Measuring Issue Attention in City Council Meetings (Doug Beeferman, Research Engineer)
Local governments play a fundamental role in shaping US public policy. Scholars have studied the extent to which the US federal government and mass public allocate attention to certain issues. Studying such issue attention at the local level has been much more challenging, due in part to a lack of centralized data on local policymaking. The recently released LocalView corpus (https://localview.net) includes transcripts of more than 100,000 city council meetings across the United States in the years between 2006 and the present. In this project, CCC researchers are collaborating with the LocalView developers to apply recent advances in natural language processing to this corpus (including large language models). Our goal is to investigate the relationship between place-based policy discussions and outcomes in the places where they occur, and to build a practical suite of summarization, topic modeling, and search tools to help policymakers and the public at large to solve problems in their communities.

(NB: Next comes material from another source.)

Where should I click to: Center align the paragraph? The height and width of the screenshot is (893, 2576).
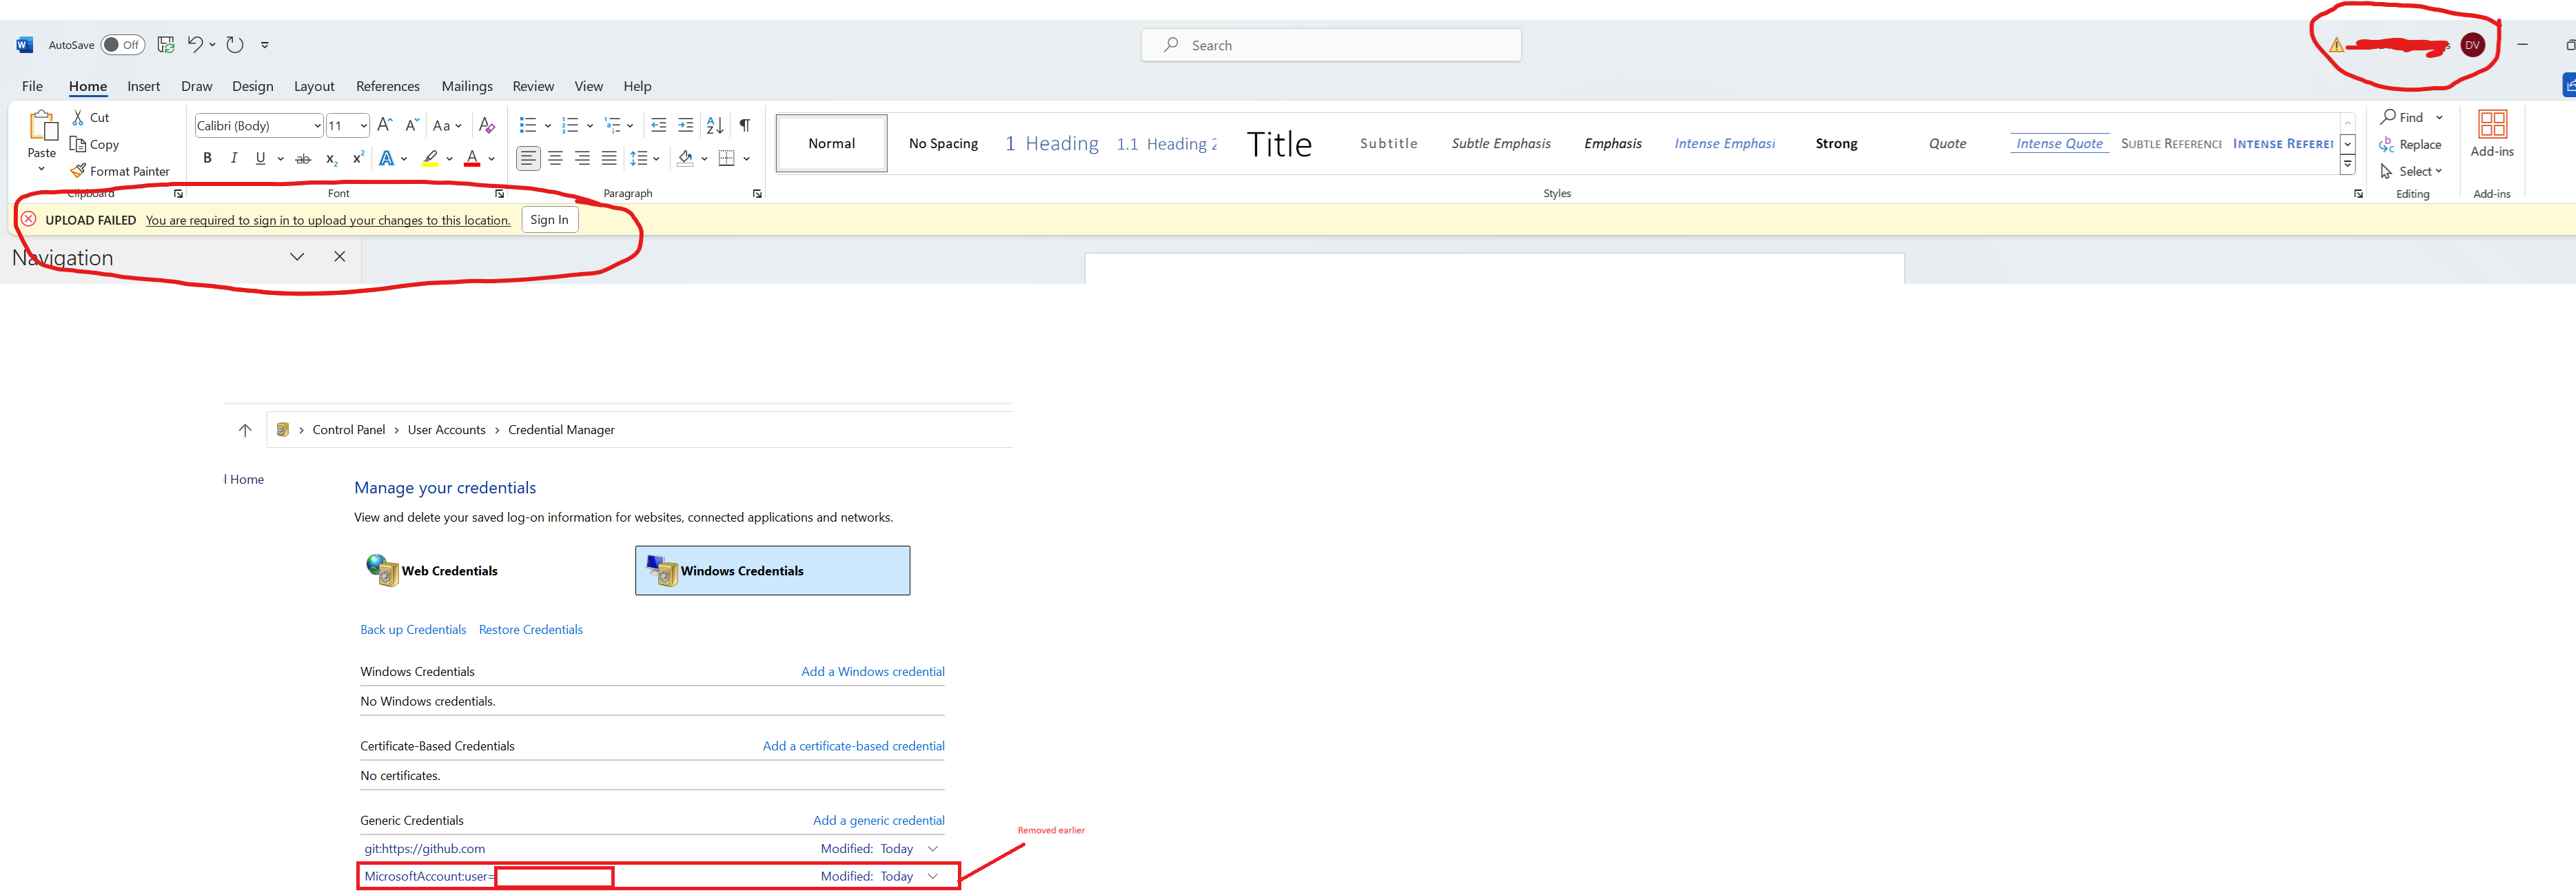(x=555, y=158)
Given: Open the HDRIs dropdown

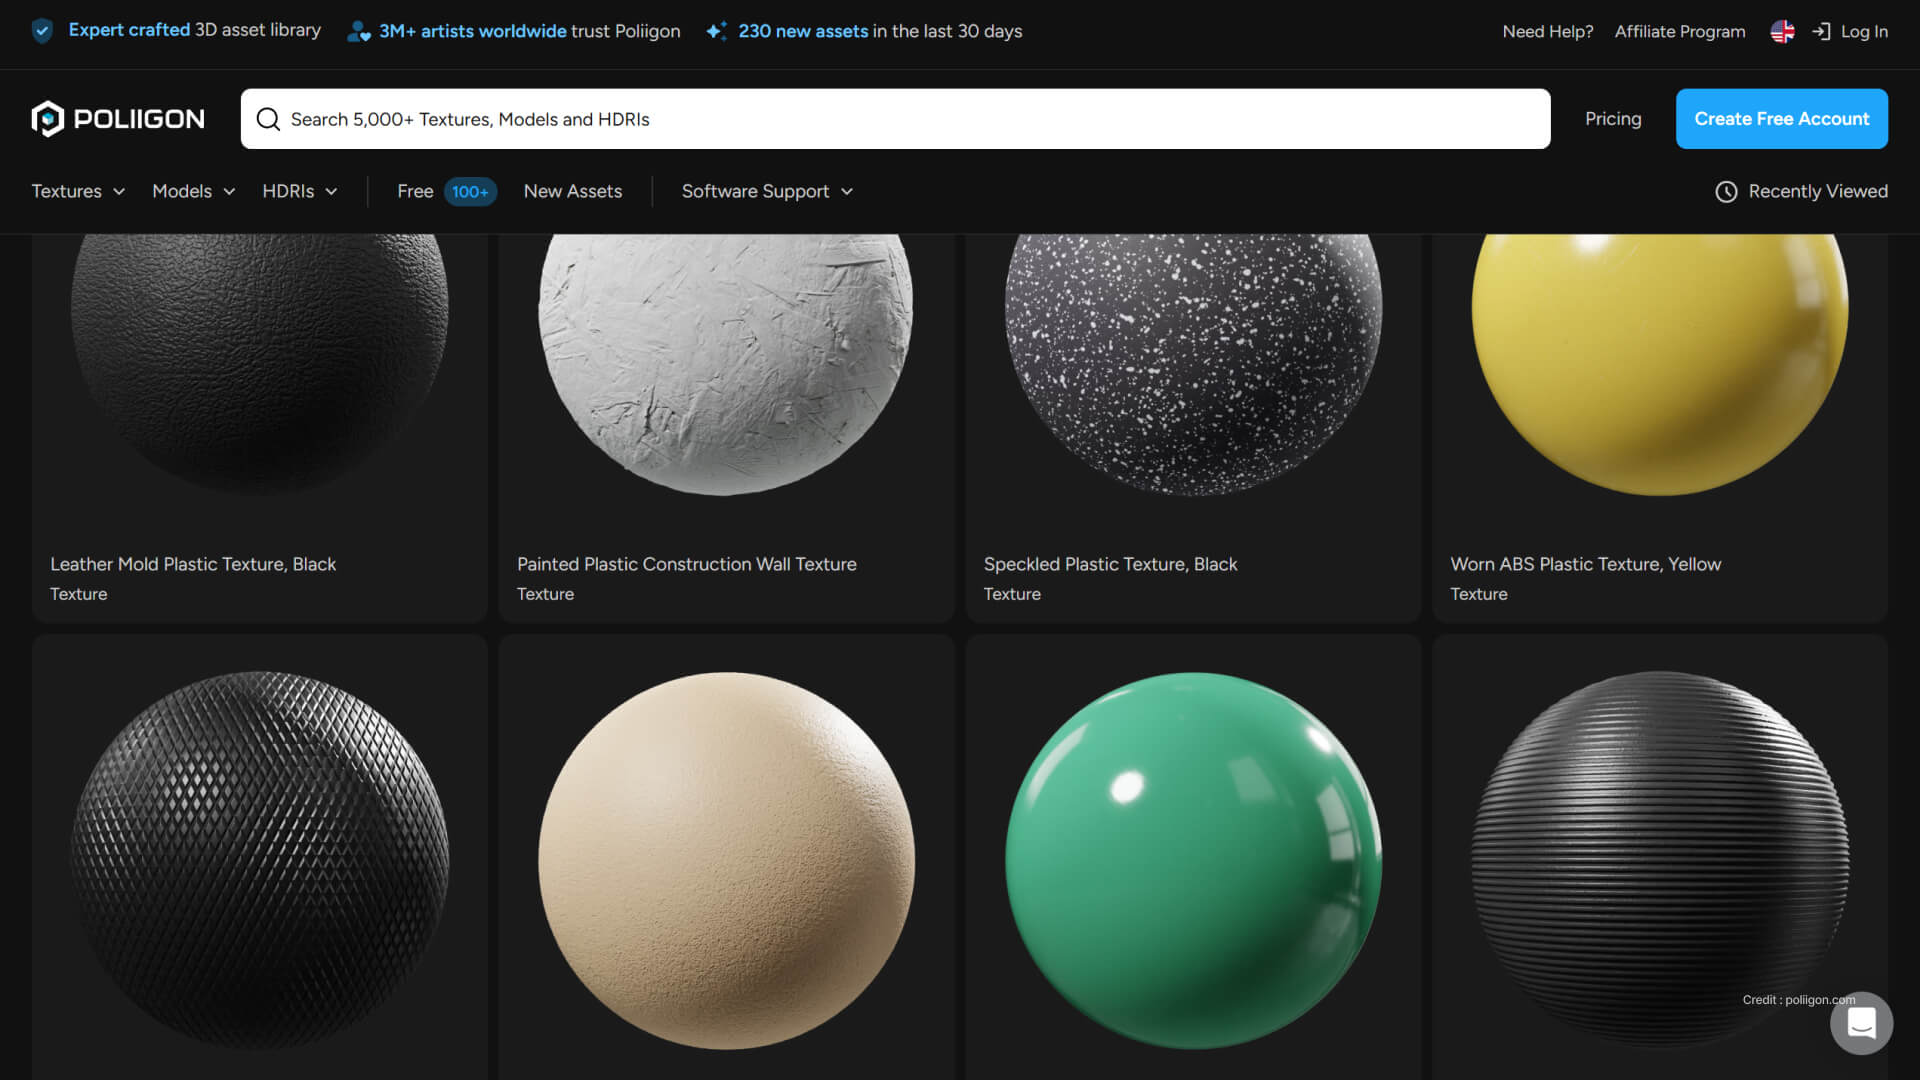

CCC PhD Candidate Hope Shroeder presents her research on “Fora,” a foundational resource for the study of facilitated dialogue.
Another shared highlight included Dan Jurafsky’s keynote address, Using NLP to Study Social Questions: Police-Community Relations and the Politics of Immigration. CCC PhD candidate Belén Salías spoke of Jurafsky and his team’s thoughtful and grounded approach when investigating the effect of race in police-community relations, highlighting their effort to extract confounding variables and their use of NLP to investigate the societal issue further.
“This talk has been formative for me, and I’m holding onto it to shape my future research…His work exemplifies how our research could have a lasting impact and learning opportunities for many research areas and people,” says Saldías.